# Please correct my mistake in this limits exercise

1. Feb 17, 2013

### Andrax

1. The problem statement, all variables and given/known data
we have this function

f(x)=1 if $\frac{1}{x}$$\in$ Z ( aka integer)
f(x) = 0 otherwise
Prove that limit (as x approach 0) dosen't exist (use the definition of limit - trying to prove that limit as x approchaes 0 and x approchs 0+ will not work here)<-- hint given by the exercise

2. Relevant equations

3. The attempt at a solution
so what i've done here , first of all this is obviously done by contradiction but just please correctr my mistaker here
let x=1/p /p is an integer (aka 1/x is an integer) then f(x) = 1
we have limit (as x approachs 0 ) 1 = 1
now let x=/ 1/p /p s an integer then
f(x)=0
then limit as ( x approachs 0 ) 0 = 0
we haven limit as ( x approachs 0 ) 0 and 1 which is impossible then it's a contradition please correct me here i know my proof is wrong but i couldn't correct it

2. Feb 17, 2013

### jbunniii

The idea behind your proof is basically OK but you need to state it more clearly.

If $\lim_{x \rightarrow 0}f(x)$ exists, then we must have $\lim_{n \rightarrow \infty}f(x_n) = \lim_{n \rightarrow \infty}f(y_n)$ for any sequences $(x_n)$ and $(y_n)$ such that $x_n \rightarrow 0$ and $y_n \rightarrow 0$.

So one way to prove that $\lim_{x \rightarrow 0}f(x)$ does not exist is to find two sequences $(x_n)$ and $(y_n)$ such that $x_n \rightarrow 0$ and $y_n \rightarrow 0$ but $\lim_{n \rightarrow \infty}f(x_n) \neq \lim_{n \rightarrow \infty}f(y_n)$.
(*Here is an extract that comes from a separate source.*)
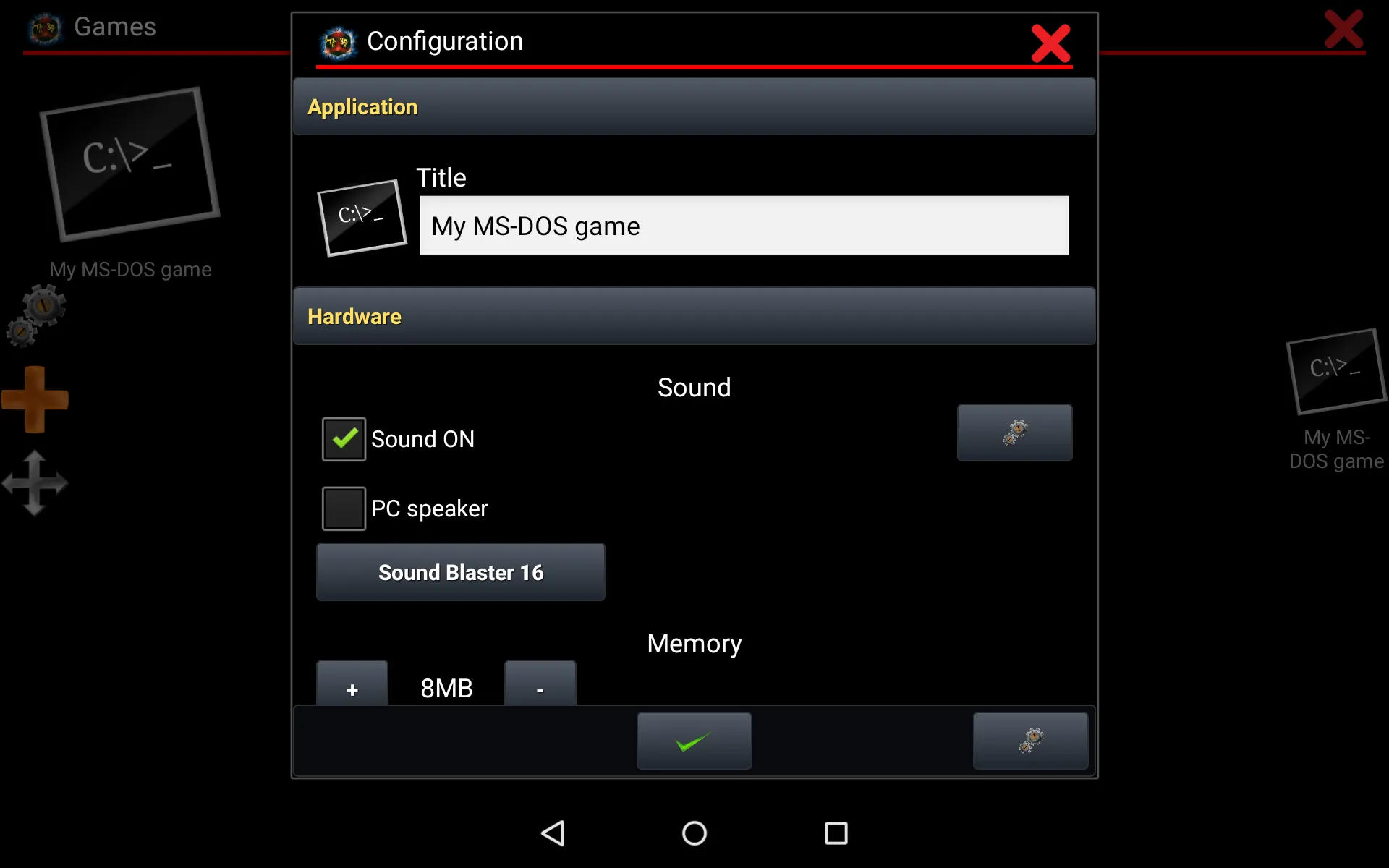The height and width of the screenshot is (868, 1389).
Task: Click the game icon beside Title field
Action: [362, 217]
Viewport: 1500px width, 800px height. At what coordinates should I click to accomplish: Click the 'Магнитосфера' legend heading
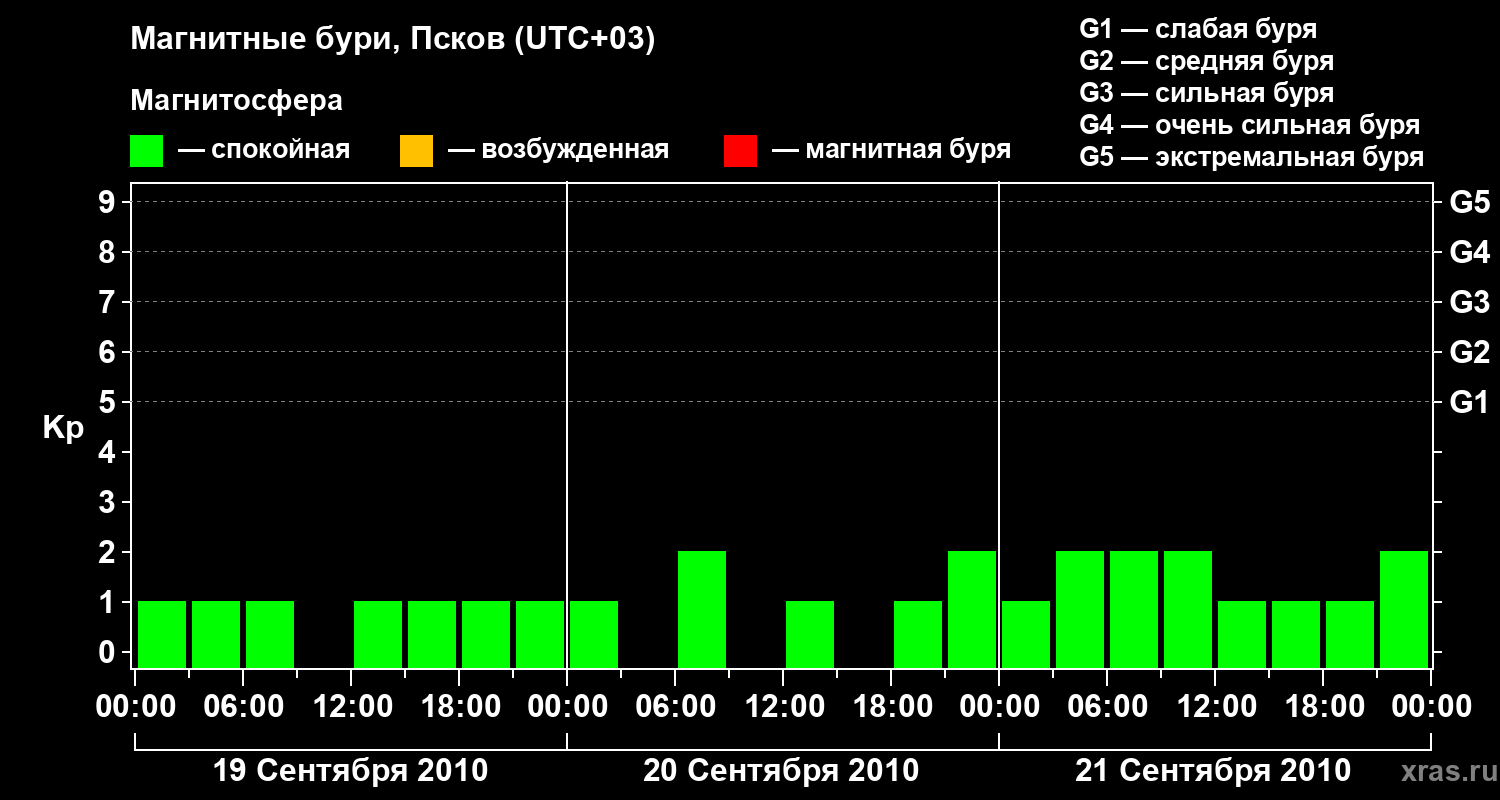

As I think your proof is indicating, we can choose $x_n = 1/n$, in which case $f(x_n) = 1$ for all $n$, so $\lim_{n \rightarrow \infty}f(x_n) = 1$.
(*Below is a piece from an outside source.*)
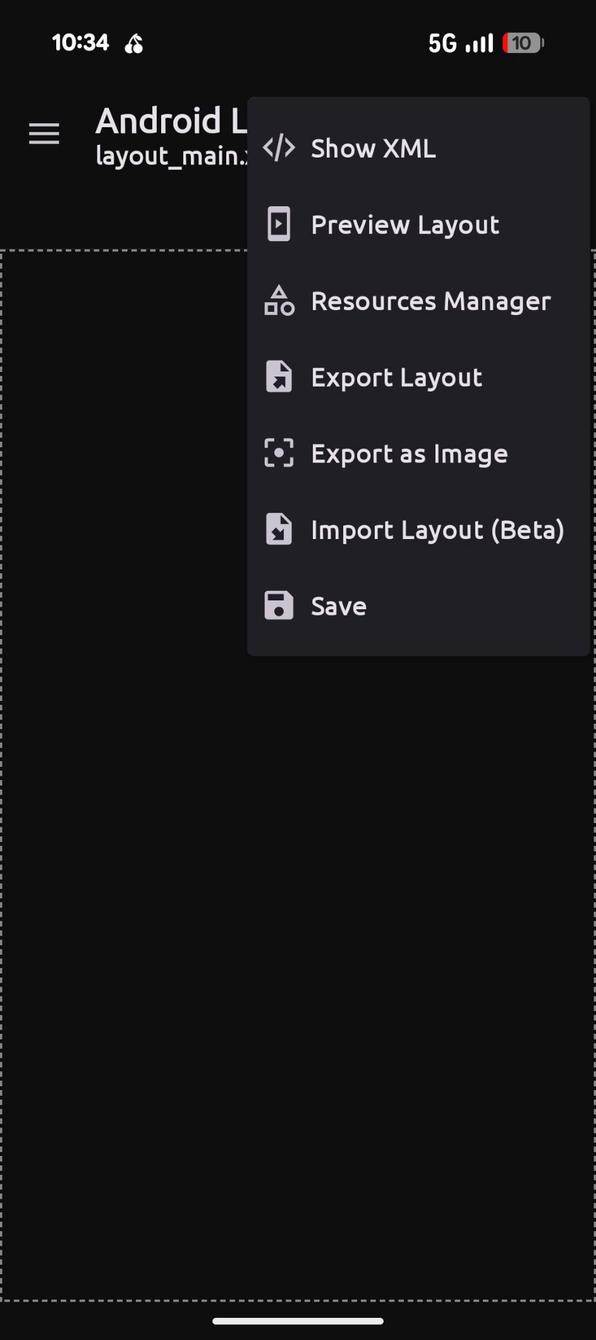Open Import Layout (Beta) option
Screen dimensions: 596x1340
[438, 529]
Now construct a sequence $(y_n)$ that will give you the contradiction.

3. Feb 17, 2013

### Andrax

thank you this is a way to prove it but i'll stick for a couple of minutes with the definition of limits i think if f(x) = 1 or 0 then limit (x->0) must be 0 or 1
if i prove that it isn't 0 and it isn't 1
i'll try to set L = 0 in the first case and look for a contradiction

4. Feb 17, 2013

### jbunniii

With this, you can rule out L = 0 or L = 1, but unless you prove that these are the only possibilities, that doesn't finish the job. However, if you assume that the limit exists and equals some general L, taking $\epsilon < 1/2$ should allow you to reach a contradiction.

5. Feb 17, 2013

### Andrax

i've managed to get a contradiction by the definition i did the opposite of it and i gave epsilon , and alpha which made the contradition for both l= 0 and L = 1 ( i got it by f(x) 0> 1/2 )
thank you